## [Source extract]

Portugal in World War II was neutral and become non-belligerent in 1943. Salazar's decision to stick with the oldest alliance in the world, cemented by the Treaty of Windsor (1386) between Portugal and England (still in force today), meant that the Anglo-Portuguese Alliance allowed Madeira to take in refugees on a humanitarian basis; in July 1940, around 2,000 Gibraltarian evacuees were shipped to Madeira due to the high risk of Gibraltar being attacked by either Spain or Germany; the Germans had planned but never initiated an attack on the British colony, code-named Operation Felix.

The Gibraltarians are fondly remembered on the island, where they were called Gibraltinos. Some Gibraltarians had married Madeirans during this time and stayed after the war was over. Tito Benady, a historian on Gibraltar Jewry, noted that when some 200 Jews of the 2000 evacuees from Gibraltar were evacuated as non-combatants to Funchal at the start of World War II, they found a Jewish cemetery that belonged to the Abudarham family. This is the same family after whom the Abudarham Synagogue in Gibraltar was named.

On November 12, 1940, Adolf Hitler issued Führer Directive No. 18, which provided the possibility to invade Portugal. He stated "I also request that the problem of occupying Madeira and the Azores should be considered, together with the advantages and disadvantages which this would entail for our sea and air warfare. The results of these investigations are to be submitted to me as soon as possible."

(Collected data entries)
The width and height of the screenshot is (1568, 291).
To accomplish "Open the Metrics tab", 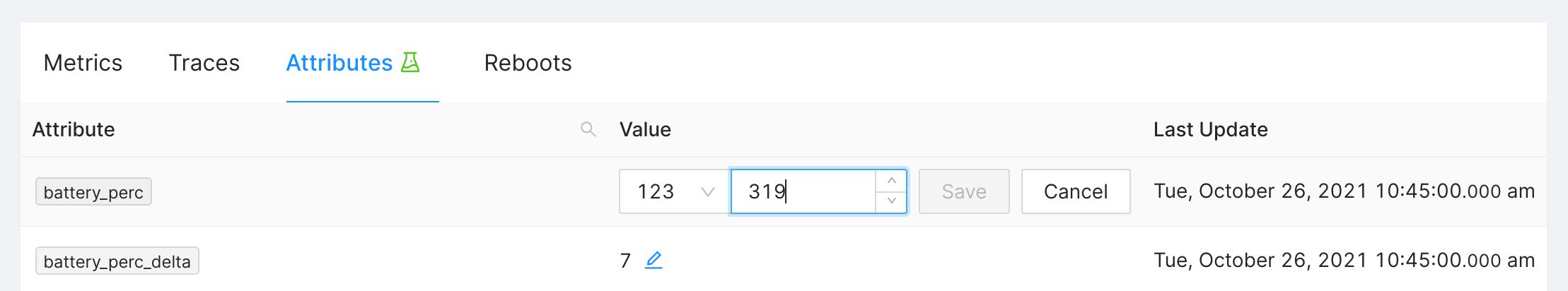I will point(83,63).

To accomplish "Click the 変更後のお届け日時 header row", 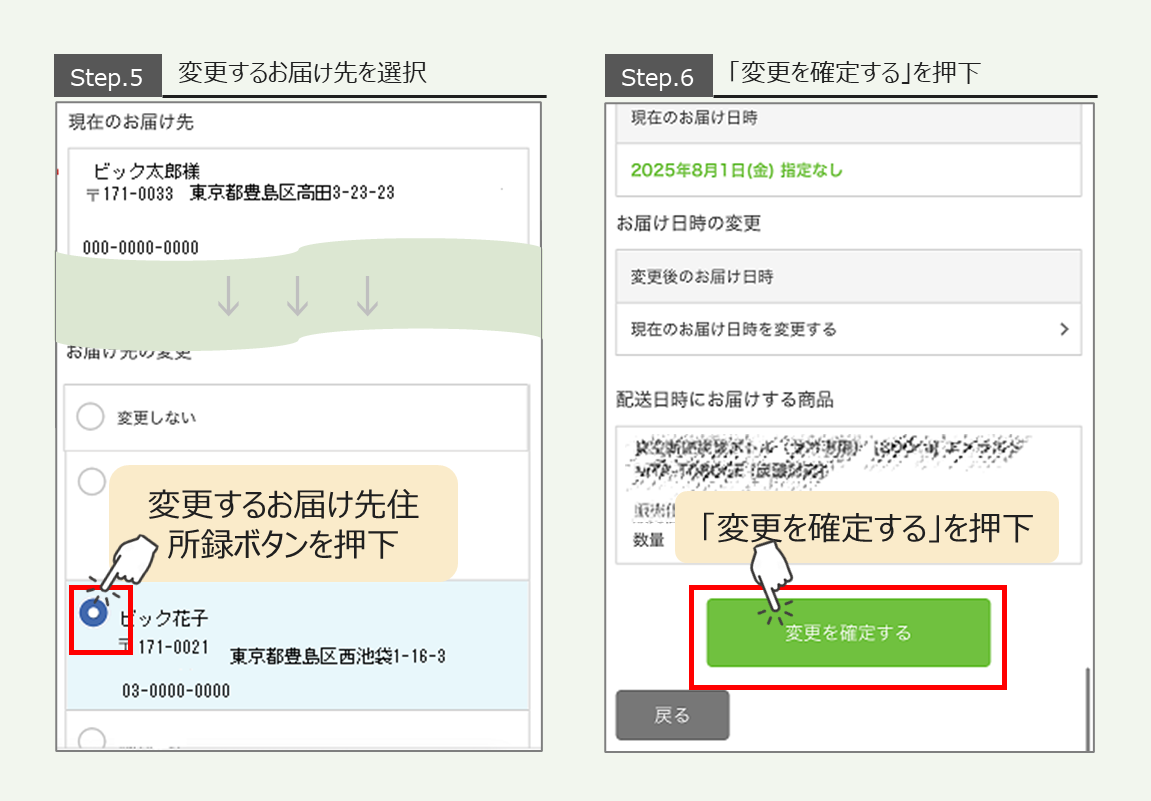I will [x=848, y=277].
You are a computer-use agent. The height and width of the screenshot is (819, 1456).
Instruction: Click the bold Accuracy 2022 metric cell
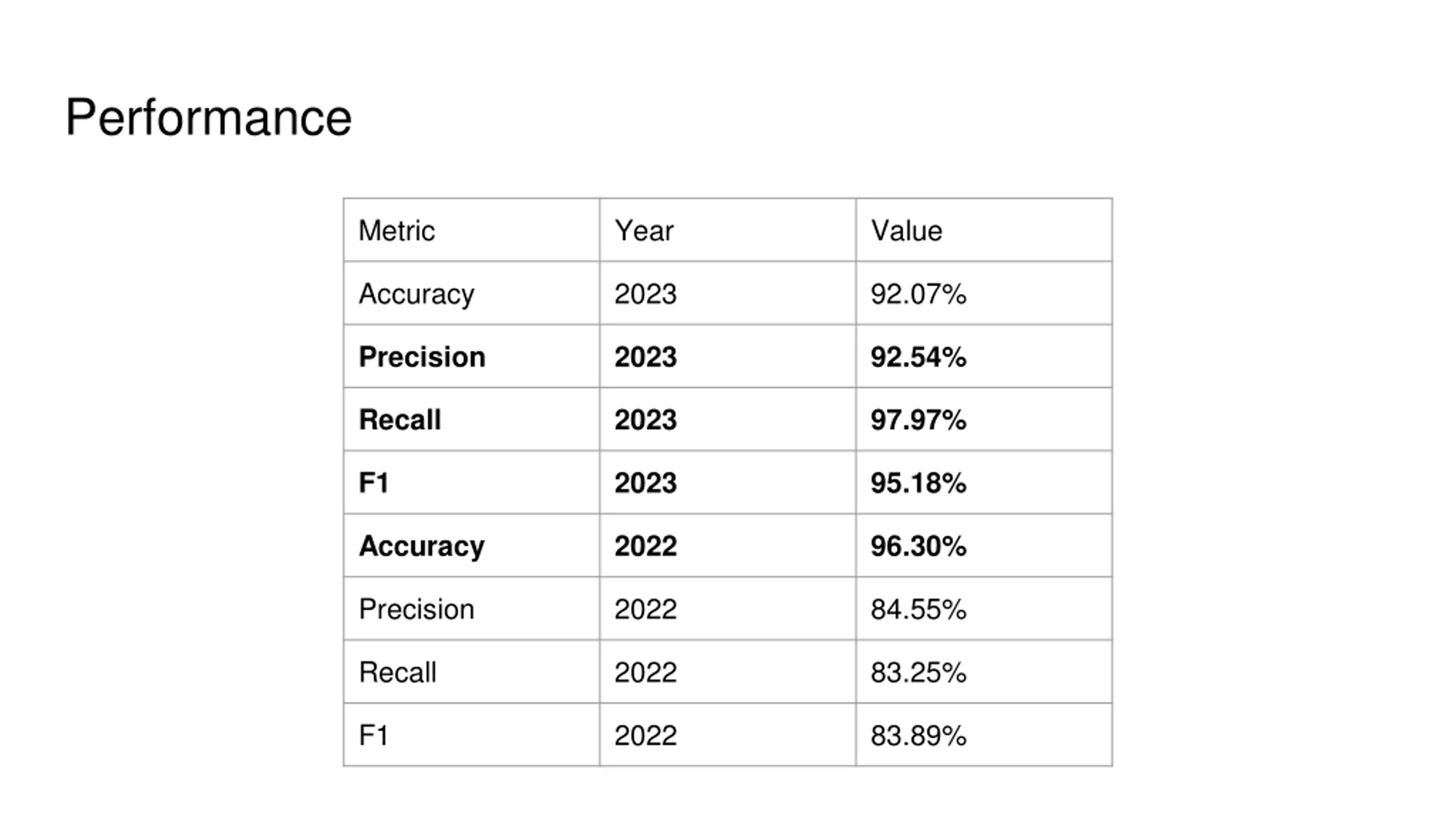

## [What to work on]
Decide whether each statement below agrees with the text on Portugal in World War II. Answer yes or no for each and quote the deciding words from the text. (a) About 2,000 Gibraltarian evacuees were shipped to Madeira in July 1940. (b) The Germans carried out Operation Felix against Gibraltar. (c) Hitler issued Führer Directive No. 18 in 1943.

## [Solution]
(a) Yes: "in July 1940, around 2,000 Gibraltarian evacuees were shipped to Madeira"
(b) No: "the Germans had planned but never initiated an attack on the British colony, code-named Operation Felix"
(c) No: "On November 12, 1940, Adolf Hitler issued Führer Directive No. 18"